In 2004, Tim O’Reilly’s famous Web 2.0 manifesto suggested that “data would be the next Intel Inside,” and that any Internet service of significance would be underpinned by specialized datasets, such as Amazon’s product database or Foursquare’s places.
However, although we’ve seen online office suites added to the portfolio of web worker productivity tools, database apps have been curiously absent from the mix. Even suites like Google Apps lack a dedicated application for managing, publishing and sharing specialized data, leaving users creating crude spreadsheet-based approximations. The average web worker may not have as much need for an online equivalent of Access as they would of Excel, but it seems strange that a collaborative database tool is missing from online apps suites like Google Apps and Microsoft’s Office Web Apps.
Fortunately, a new generation of tools are providing just that kind of functionality. “Data-as-a-service” providers are emerging that are enabling users to create, manage and publish specialized datasets, providing both authoring tools and opportunities to participate in a web of data, not just of pages.
When Factual launched a few months ago, I wondered if it was a “Flickr for data.” Indeed, the company pitches itself as an “open data repository” where users can upload and create datasets, as well as add data hosted by Factual to their own sites and apps.
Factual currently hosts datasets as diverse as videogame cheats, hiking trails and U.S. presidents. Interestingly, each dataset also includes a history of changes, which provides a level of accountability.
User can create new datasets by importing files, parsing web pages or using Factual’s extraction tools. Data can be accessed manually through a browser or via a public API.
InfoChimps is similar to Factual in many respects, but positions itself as a “data marketplace” that enables publishers and owners of datasets to charge for their usage. Publishers can offer free and paid datasets, charging either for API access or for making them downloadable.
Interestingly, some datasets are organized into collections from particular organizations, such as Wikipedia and Data.gov, indicating the InfoChimps has become a useful means for organizations to outsource management of their open data policies.
It’s no surprise that Google is also experimenting in this area, though the company’s Google Squared service takes a slightly different approach, enabling its search data to serve as a source for creating smaller subsets ot data.
Squared can take any set of Google’s search results and format then into a structured table, or “square” which can be edited as well as exported to CSV or Google’s Spreadsheets format. The example here illustrates how a search for “british cities” creates a two-column square that can be expanded with additional user-created columns (i.e. population size) and saved for use elsewhere.
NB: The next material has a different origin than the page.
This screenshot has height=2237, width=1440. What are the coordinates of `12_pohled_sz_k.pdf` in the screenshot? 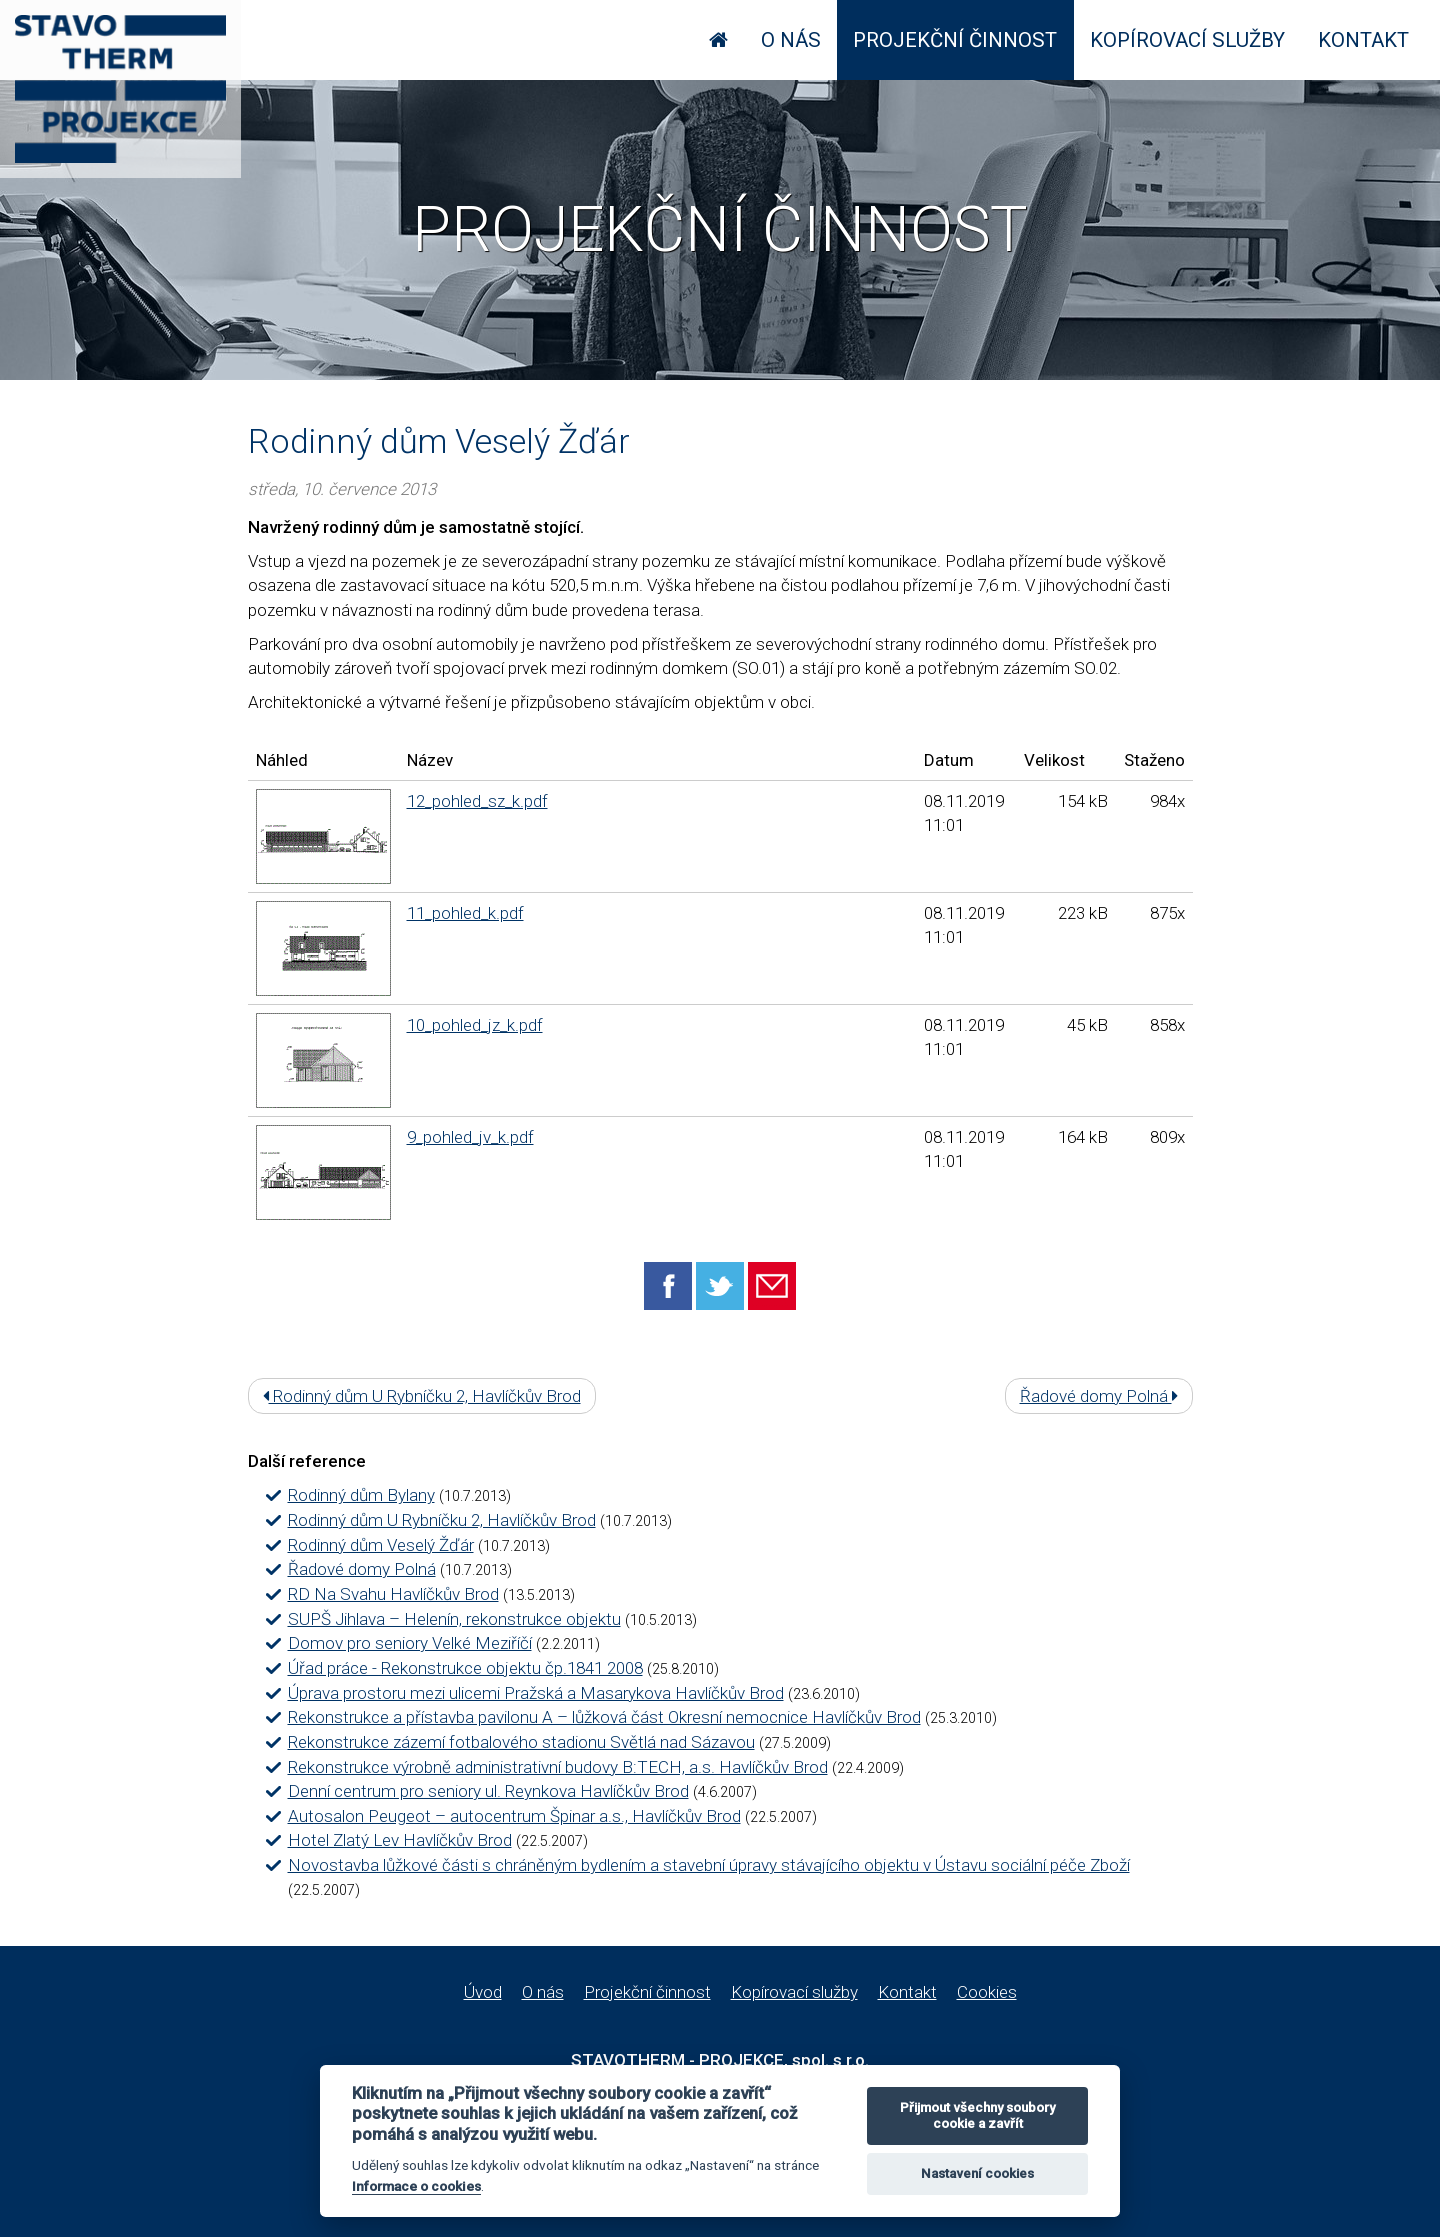 It's located at (477, 801).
Where is the “YouTube for Data”?
Though Factual, InfoChimps and Google Squared show promise and the value of a web-based database authoring and hosting service, the demise of solutions such as Swivel and the defunct Dabble DB indicate that this application category is yet to mature. Perhaps it will take a company of Google’s scale to offer a “data-as-a-service” application that can truly rival the tools we’ve long used on the desktop and, more importantly, to enable us to share and monetize that data in ways which we haven’t been able to, thus far.
Do you have unique datasets in your business that could be valuable to others?